DATA SECTION:
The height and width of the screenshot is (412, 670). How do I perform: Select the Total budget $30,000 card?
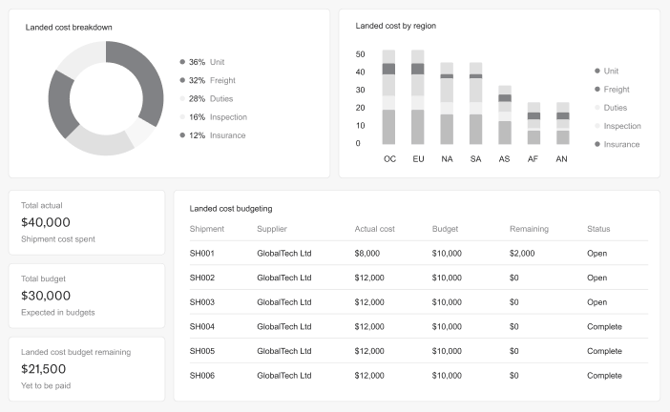87,295
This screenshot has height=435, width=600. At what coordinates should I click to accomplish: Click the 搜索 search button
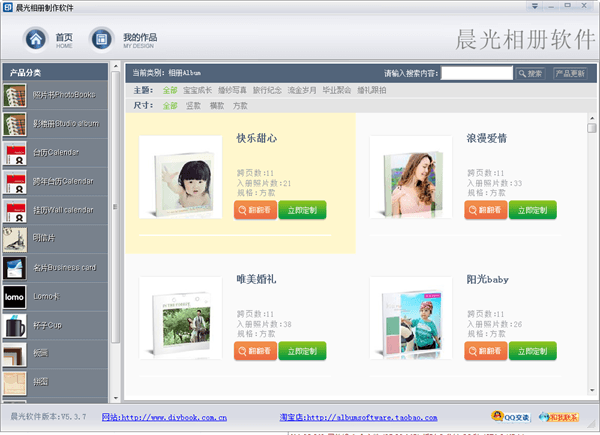(x=530, y=73)
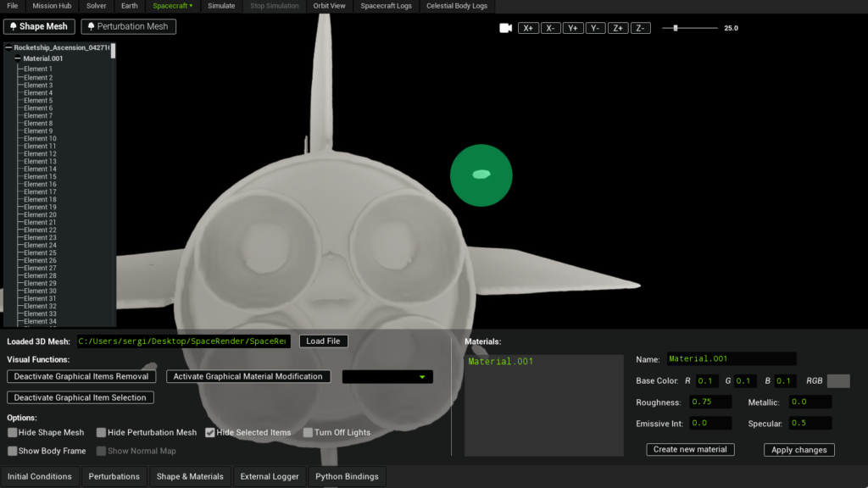Check the Show Body Frame option
Image resolution: width=868 pixels, height=488 pixels.
[x=13, y=451]
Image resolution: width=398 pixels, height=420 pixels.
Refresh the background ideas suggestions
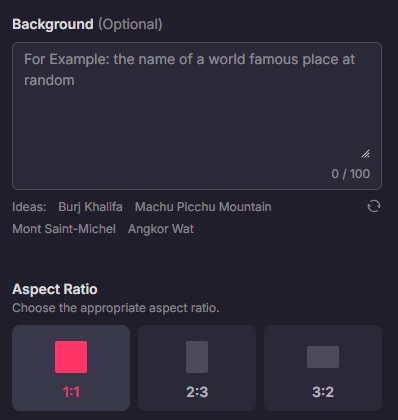click(x=374, y=206)
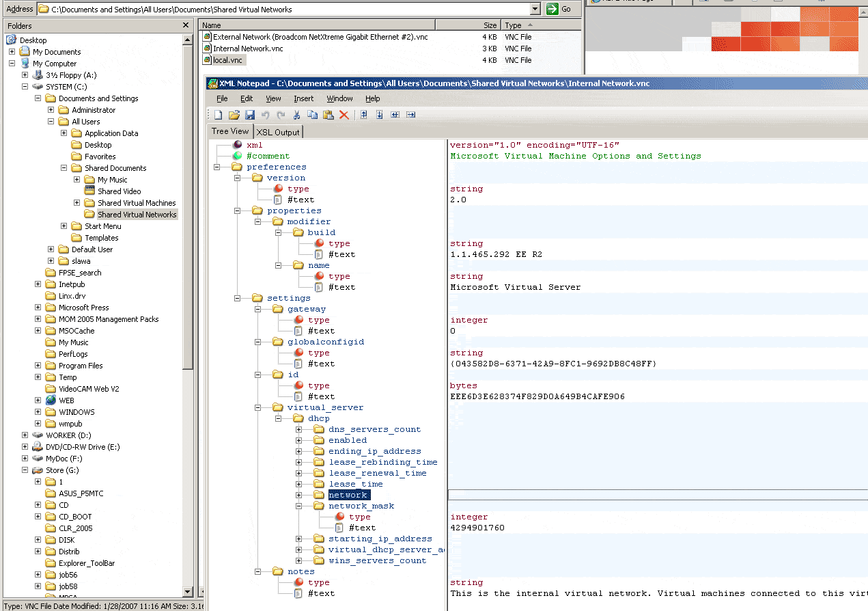Screen dimensions: 868x611
Task: Close the Folders pane
Action: tap(186, 25)
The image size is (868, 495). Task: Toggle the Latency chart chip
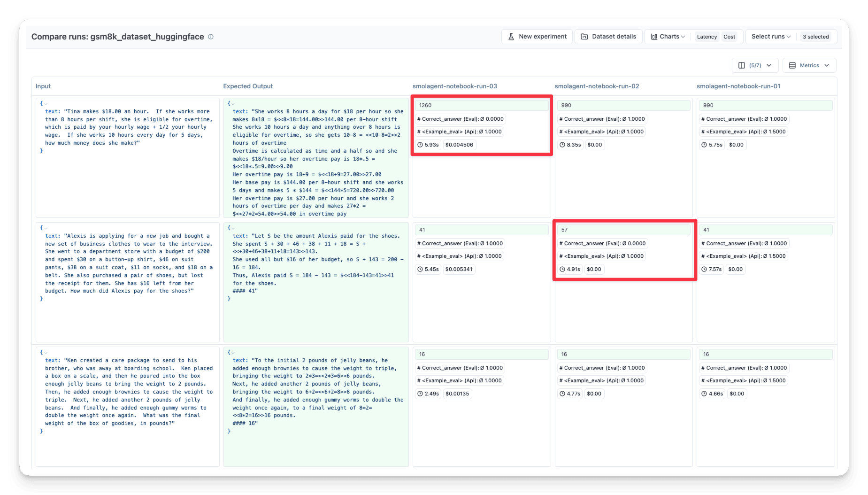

WHAT NEEDS TO BE DONE: An exact copy of the data is required, with the pictures excluded.

SOLUTION:
The height and width of the screenshot is (412, 670). How do I perform: Select the Total budget $30,000 card?
87,295
This screenshot has height=435, width=600. At what coordinates should I click to accomplish: Click the 搜索 search button
(x=530, y=73)
Check the Show Body Frame option
Image resolution: width=868 pixels, height=488 pixels.
[x=13, y=451]
Image resolution: width=398 pixels, height=420 pixels.
Refresh the background ideas suggestions
click(x=374, y=206)
Screen dimensions: 868x611
Task: Close the Folders pane
Action: tap(186, 25)
The image size is (868, 495). Task: Toggle the Latency chart chip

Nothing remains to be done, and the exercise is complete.